Anyhow, as Thoreau himself reminded us, “How could youths better learn to live than by at once trying the experiment of living?” Now that the lights were back on, the real fun (if that’s what you want to call it) was about to begin.
» 3
Boredom for Beginners
Don’t just do something. Stand there!

ANONYMOUS
 
 
 
 
 
 
That very first morning, I awoke to the sound of birdsong. “Shiznit!” I muttered. (Living with three teenagers isn’t a vocabulary builder.)

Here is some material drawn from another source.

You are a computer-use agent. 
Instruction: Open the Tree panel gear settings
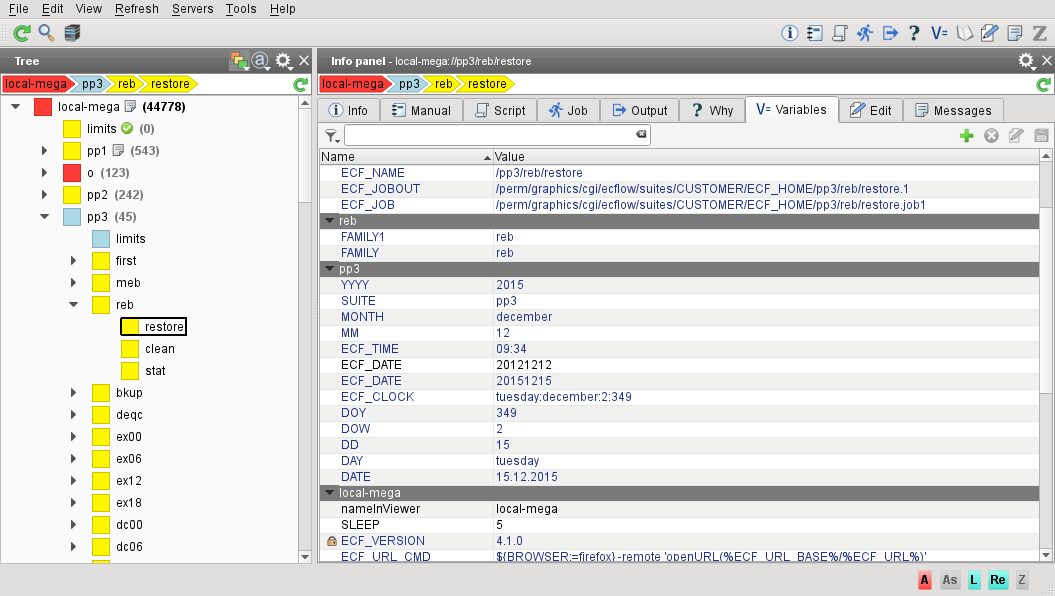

Leaning across to turn down the volume on the CD player—that frigging Balinese relaxation CD was getting on my nerves—I suddenly realized. OMG. The birds were live. It was everything else that was dead: my alarm clock, the fan over my bed, the lights, the appliances, and every medium and device that we owned. From the family room, the usual sounds of a Sunday morning were conspicuously—almost creepily—absent.
No MTV. No
Video Hits
. No burst of antiaircraft fire or charge from a sniper’s bullet. No pinging or bleeping or—barring the magpie—chirping of any kind.
To be honest, part of me was weirded out. But another part of me, possibly my middle ear, trembled with something that might have been joy. I recalled Thoreau’s words about the healing power of quietude: “There are many fine things we cannot say if we have to shout.” At that moment, I felt such a rush of gratitude and certainty. I knew, deep down in my soul, that what we were doing was right, and long overdue. I lay there, soaking up the silence, practically pillowed in it, when there was a knock on my door.
“Mum!” the voice thundered.
I sank under the covers, cowering like some large maternal ostrich.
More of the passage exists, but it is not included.